• _Material for the task_:

- - -

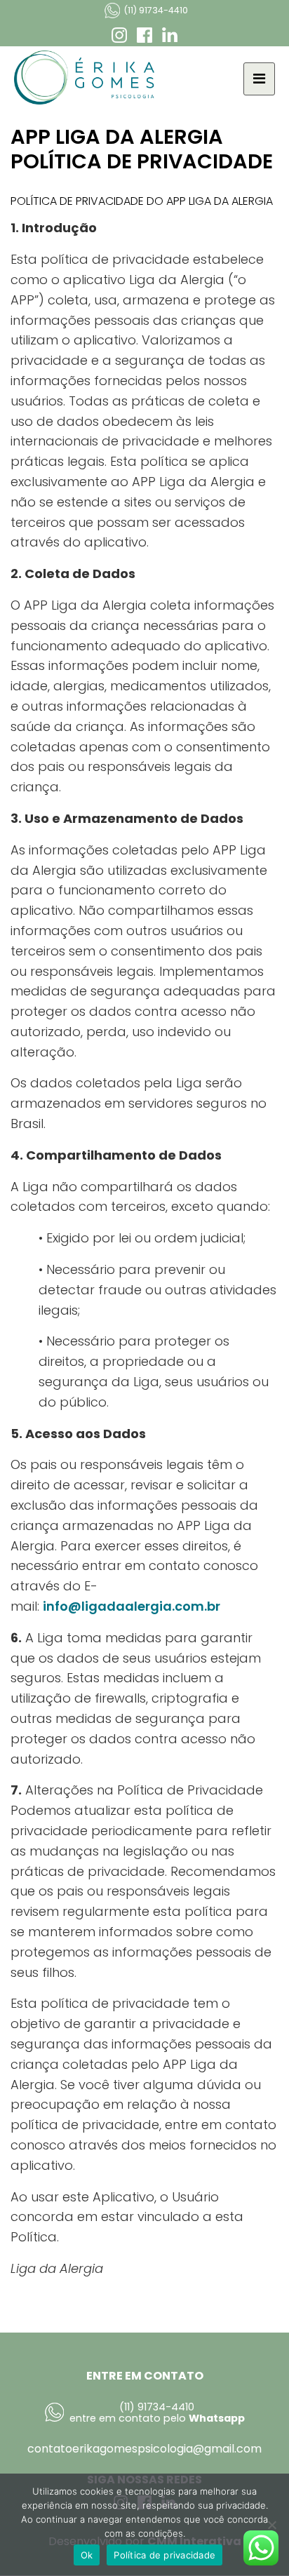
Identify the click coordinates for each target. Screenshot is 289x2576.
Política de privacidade (164, 2555)
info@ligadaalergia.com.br (131, 1606)
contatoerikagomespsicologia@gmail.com (144, 2449)
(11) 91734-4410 (155, 10)
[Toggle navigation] (259, 79)
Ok (87, 2555)
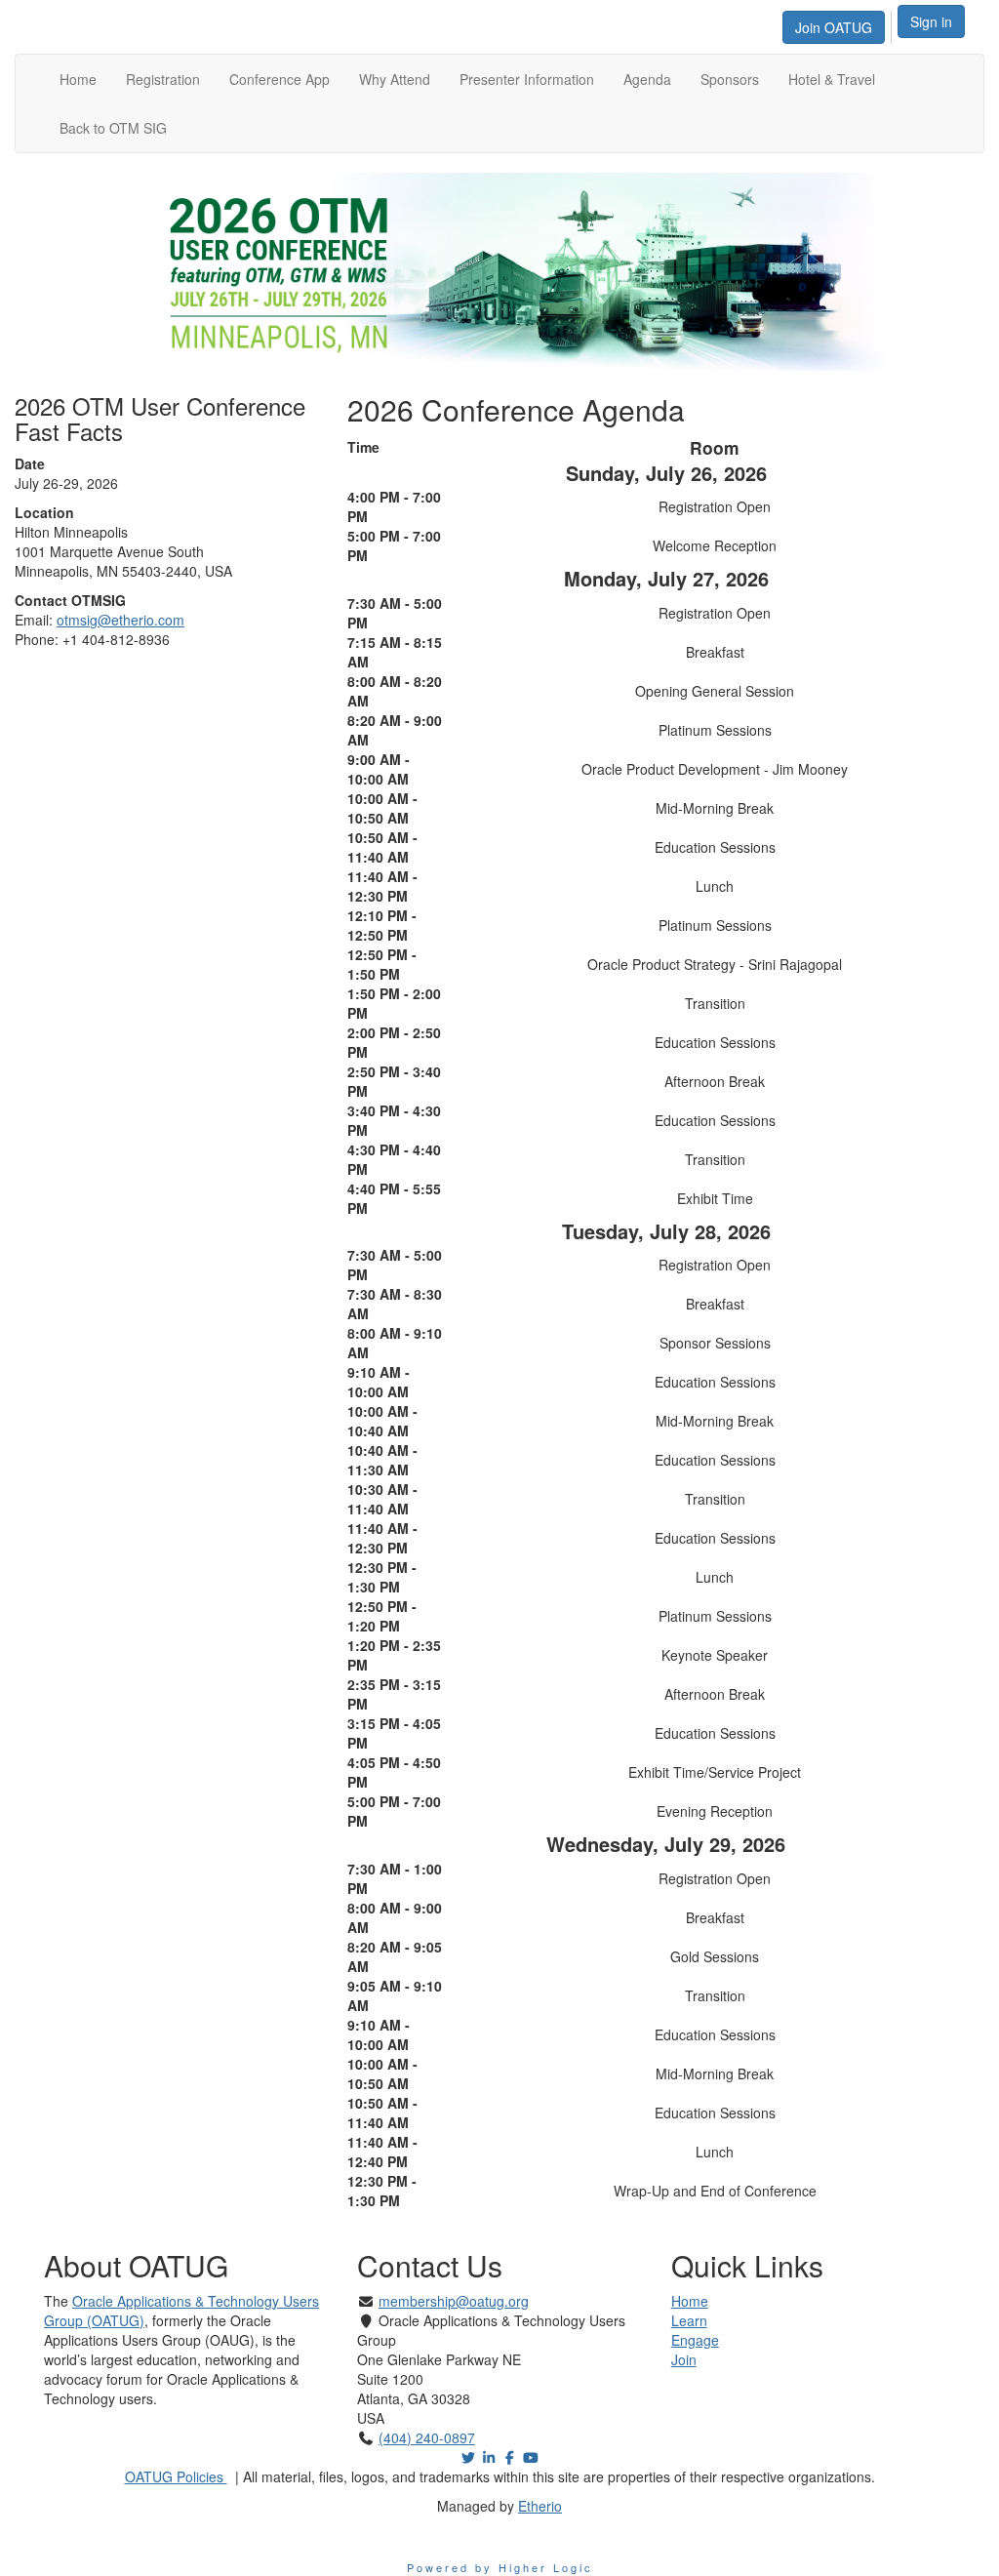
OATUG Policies (176, 2476)
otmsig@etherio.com (120, 619)
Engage (695, 2340)
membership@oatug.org (454, 2301)
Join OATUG (833, 27)
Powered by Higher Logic (500, 2567)
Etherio (540, 2506)
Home (689, 2301)
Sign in (931, 21)
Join (684, 2359)
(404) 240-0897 (427, 2437)
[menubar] (839, 24)
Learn (689, 2320)
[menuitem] (839, 24)
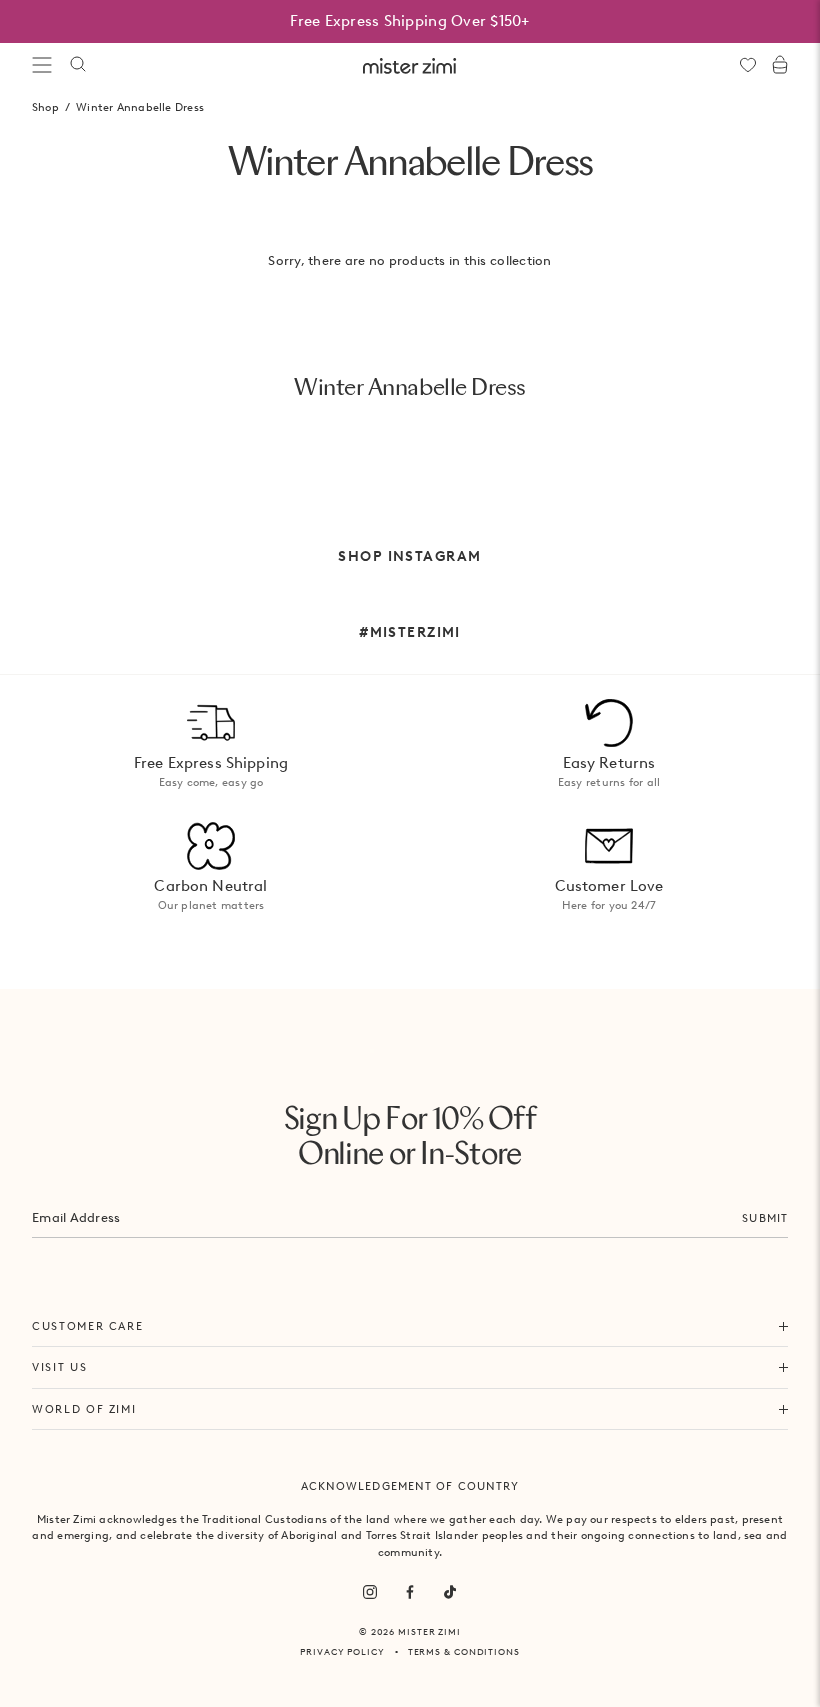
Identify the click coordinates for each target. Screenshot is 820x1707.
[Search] (78, 65)
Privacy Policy (342, 1651)
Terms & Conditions (464, 1651)
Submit (765, 1218)
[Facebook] (410, 1592)
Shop (45, 107)
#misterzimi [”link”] (410, 632)
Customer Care (87, 1326)
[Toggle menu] (42, 65)
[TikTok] (450, 1592)
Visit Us (59, 1367)
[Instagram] (370, 1592)
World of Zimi (84, 1409)
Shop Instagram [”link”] (409, 556)
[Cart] (780, 65)
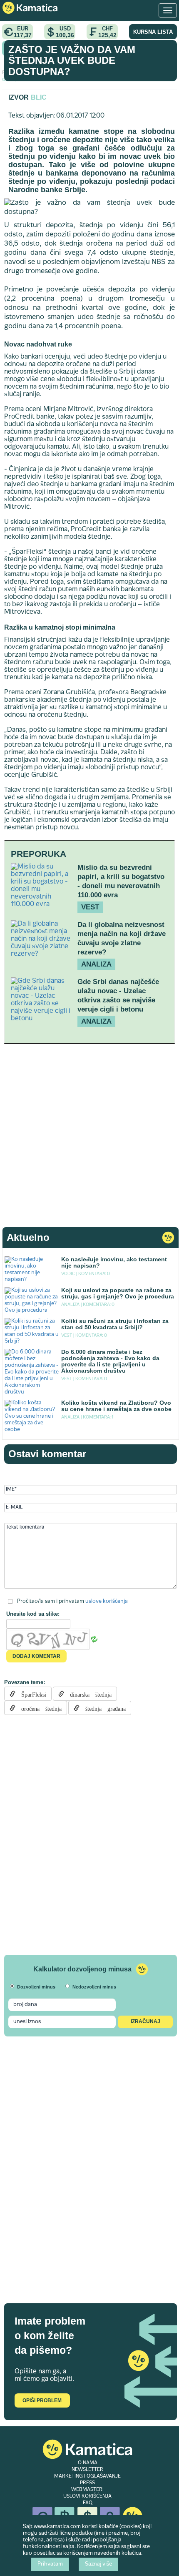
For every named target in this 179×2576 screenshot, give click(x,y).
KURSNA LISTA (153, 32)
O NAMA (87, 2463)
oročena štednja (38, 1708)
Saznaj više (98, 2564)
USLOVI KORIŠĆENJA (87, 2496)
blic (39, 97)
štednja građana (103, 1708)
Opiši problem (42, 2400)
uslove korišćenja (106, 1601)
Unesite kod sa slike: (33, 1614)
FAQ (87, 2503)
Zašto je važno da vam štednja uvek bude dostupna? (71, 60)
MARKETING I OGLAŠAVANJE (87, 2476)
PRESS (87, 2483)
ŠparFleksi (30, 1693)
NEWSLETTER (87, 2469)
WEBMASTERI (87, 2489)
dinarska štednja (88, 1693)
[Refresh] (94, 1639)
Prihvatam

- - -

• _Required action_:
Only the lines above from the line with "membership@oatug.org (454, 2301)" to the line with "[menuitem] (839, 24)", those two lines included, should be reproduced exactly.

• _Response to the task_:
membership@oatug.org (454, 2301)
Join OATUG (833, 27)
Powered by Higher Logic (500, 2567)
Etherio (540, 2506)
Home (689, 2301)
Sign in (931, 21)
Join (684, 2359)
(404) 240-0897 (427, 2437)
[menubar] (839, 24)
Learn (689, 2320)
[menuitem] (839, 24)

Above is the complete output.